The one caveat is that now the battery-free cell phone does require communication with a unique base station, and this does still require a battery.
Washington, July 6, 2017: In a major leap ahead to life beyond chargers, cords and dying phones, researchers, including one of the Indian-origin, have invented the cell phone that works without batteries.
While it's early days and it's unlikely we'll see this kind of battery-free comms incorporated in today's smartphones any time soon - whose screens and other components require far more power to operate - it's a promising direction for future research, especially considering how fundamental basic phone calls are to modern life.
An antenna connected to those components converts that motion into changes in standard analog radio signal emitted by a cellular base station.
Imagine a smartphone that doesn't need a battery because it consumes nearly no power?
When a person talks or listens on a phone, tiny vibrations occur in the microphone or speaker, which for the prototype is a pair of earphones.
The device uses these vibrations to encode the speech on the radio signal.
A special center was designed for the phone to receive and transmit radio signals, and the prototype reportedly requires three and a half microvolt of energy.

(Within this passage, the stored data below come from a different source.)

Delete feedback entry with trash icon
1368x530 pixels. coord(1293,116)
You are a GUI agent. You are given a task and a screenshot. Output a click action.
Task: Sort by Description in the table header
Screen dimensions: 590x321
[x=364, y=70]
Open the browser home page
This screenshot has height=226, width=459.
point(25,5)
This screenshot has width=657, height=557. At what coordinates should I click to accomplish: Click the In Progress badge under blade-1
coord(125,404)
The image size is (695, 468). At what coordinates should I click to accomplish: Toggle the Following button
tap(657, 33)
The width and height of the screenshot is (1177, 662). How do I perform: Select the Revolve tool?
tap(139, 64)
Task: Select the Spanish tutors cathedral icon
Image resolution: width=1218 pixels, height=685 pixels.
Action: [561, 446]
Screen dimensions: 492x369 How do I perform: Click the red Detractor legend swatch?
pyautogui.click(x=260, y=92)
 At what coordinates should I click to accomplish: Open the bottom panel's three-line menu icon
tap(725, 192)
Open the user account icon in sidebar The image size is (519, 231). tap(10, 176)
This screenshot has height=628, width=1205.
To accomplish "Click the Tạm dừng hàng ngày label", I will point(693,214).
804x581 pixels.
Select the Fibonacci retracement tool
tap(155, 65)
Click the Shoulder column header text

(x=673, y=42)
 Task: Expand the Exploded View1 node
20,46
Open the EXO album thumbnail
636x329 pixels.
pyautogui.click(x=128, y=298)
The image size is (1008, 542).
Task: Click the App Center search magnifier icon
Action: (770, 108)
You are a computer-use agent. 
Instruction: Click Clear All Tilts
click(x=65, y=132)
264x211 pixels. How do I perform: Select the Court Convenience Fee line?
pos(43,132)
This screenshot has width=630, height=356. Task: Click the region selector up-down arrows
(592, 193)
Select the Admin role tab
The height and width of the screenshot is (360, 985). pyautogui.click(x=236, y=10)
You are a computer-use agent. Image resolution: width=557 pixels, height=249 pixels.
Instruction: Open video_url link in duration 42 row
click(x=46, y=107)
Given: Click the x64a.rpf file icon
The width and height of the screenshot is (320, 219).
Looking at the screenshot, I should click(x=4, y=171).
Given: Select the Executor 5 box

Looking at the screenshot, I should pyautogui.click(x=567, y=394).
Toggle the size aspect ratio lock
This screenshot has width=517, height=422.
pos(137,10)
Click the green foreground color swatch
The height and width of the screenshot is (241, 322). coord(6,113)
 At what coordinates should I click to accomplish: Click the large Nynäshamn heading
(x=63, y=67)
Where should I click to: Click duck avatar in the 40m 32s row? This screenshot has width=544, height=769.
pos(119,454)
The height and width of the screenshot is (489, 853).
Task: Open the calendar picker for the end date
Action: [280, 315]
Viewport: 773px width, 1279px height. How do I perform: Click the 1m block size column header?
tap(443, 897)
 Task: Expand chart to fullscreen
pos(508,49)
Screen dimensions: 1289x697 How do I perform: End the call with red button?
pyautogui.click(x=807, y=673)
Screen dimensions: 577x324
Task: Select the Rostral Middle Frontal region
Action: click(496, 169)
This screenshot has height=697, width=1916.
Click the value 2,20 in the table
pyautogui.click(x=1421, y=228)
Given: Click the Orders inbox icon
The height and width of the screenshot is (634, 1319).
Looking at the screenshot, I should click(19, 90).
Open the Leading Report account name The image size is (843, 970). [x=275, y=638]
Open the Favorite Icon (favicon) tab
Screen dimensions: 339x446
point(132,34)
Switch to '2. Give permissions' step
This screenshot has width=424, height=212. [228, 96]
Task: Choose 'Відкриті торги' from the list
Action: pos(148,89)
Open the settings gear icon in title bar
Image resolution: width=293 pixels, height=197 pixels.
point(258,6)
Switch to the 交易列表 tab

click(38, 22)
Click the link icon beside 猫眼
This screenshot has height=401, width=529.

The battery-less concept was proven through Skype and a custom base station the team made, after they were able to make calls, put someone on hold, and receive calls on the phone.
But unlike this latest phone, these devices required the phone to go into sleep mode between each task making it more trouble than it's worth. "So if there were one device you'd want to be able to use without batteries, it is the cellphone", said Joshua Smith, Professor at University of Washington.
While battery-less, the system still needs about 3.5 microwatts to function.
Researchers demonstrated how to harvest this small amount of energy from two different sources. Calls need a constant connection to the base station, unlike some IoT devices might, so keeping power flow for the call duration was a particular challenge. In tests the researchers found their mobile phone was functional within 31ft of the base station relying only on energy harvesting ambient radio signals. "So real-time phone operations have been really hard to achieve without developing an entirely new approach to transmitting and receiving speech".
The battery-free phone developed at the UW can sense speech, actuate the earphones, and switch between uplink and downlink communications, all in real time. They will also try to add extra features to the battery-free phone, such as a monitor and streaming video.